Weaving a story - JOURNEY of the BASKETS, Elizabeth Stevenson-Ryan January 30 2019
Low swampy paddocks, dark green swamp reeds. Watch out for snakes, stomp my feet hard as I venture to pick them in Tasmania and Victoria. These reeds are the most desired plants for weaving into coil baskets. They smell of rain breath from plats bedded in moist soil, as I create contours bending their pliable roundness.
Gold turquoise light shines through the wave arching up to lift our yacht up into the sky, foaming a song of water music as it fizzles and rolls past. The wet towels of swamp reeds purposely lie on a long cockpit seat.
I stand up, gripping the Spray Hood edge, gazing over, to view,the ocean...to navigate, to plan ahead...for a short rest back to weaving reeds with favourite double waxed linen thread. This tread is traditionally used for canvas sail mending.
I took up basket weaving to bide the journeying hours to a destination. My weaving additions to the reeds and vines festooning the cockpit, are: seaweed, coochgrass, shells, tall tree Eucalyptus Regnans bark, native 'Shoe Lace' bush, Weeping Sheoak. My threads variable, but I mainly use Waxed Linen thread.
I have ten minutes of calm before I tighten a sail, avoid a rock, grip on tight when spotting a large'ish wave, make a cup of tea in the galley, lift with the wind,sing to a dolphin whilst lying on my stomach looking over the side of the boat.

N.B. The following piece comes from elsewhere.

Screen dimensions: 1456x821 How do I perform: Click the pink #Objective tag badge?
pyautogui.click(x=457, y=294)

Do they want to look at me whilst I sing? One will travel along keeping eye contact with me for some time, so I believe...

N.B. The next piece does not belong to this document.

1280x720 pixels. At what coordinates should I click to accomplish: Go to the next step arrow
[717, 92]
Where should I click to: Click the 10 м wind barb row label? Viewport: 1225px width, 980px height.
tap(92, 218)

Read the chart to journey on to a planned craggy tuck in the rugged Tasmanian rock coastline to then drop anchor. More weaving reeds, out of the wind. Calm. That is what my baskets are.
I learnt eel net weaving of wetland reeds with a Wurundjeri elder, Dot Peterson. She came into my ceramics classroom, for many sessions, working with the students. Reeds were collected along the Healesville creeks, and the water ribbons in the river. Her tribe had taught her as a child.
My baskets are not made in a traditional Aboriginal style, well in part, but I make up stitching techniques. I use ornamental Passionfruit and Jasmine vine at my home in Healesville, as I continue weaving baskets when not sailing.
Elizabeth Stevenson-Ryan taught Art at Healesville Secondary School for 30 years. Now retired she balances her annual sailing exploits around Tasmania with attending to her garden in Healesville.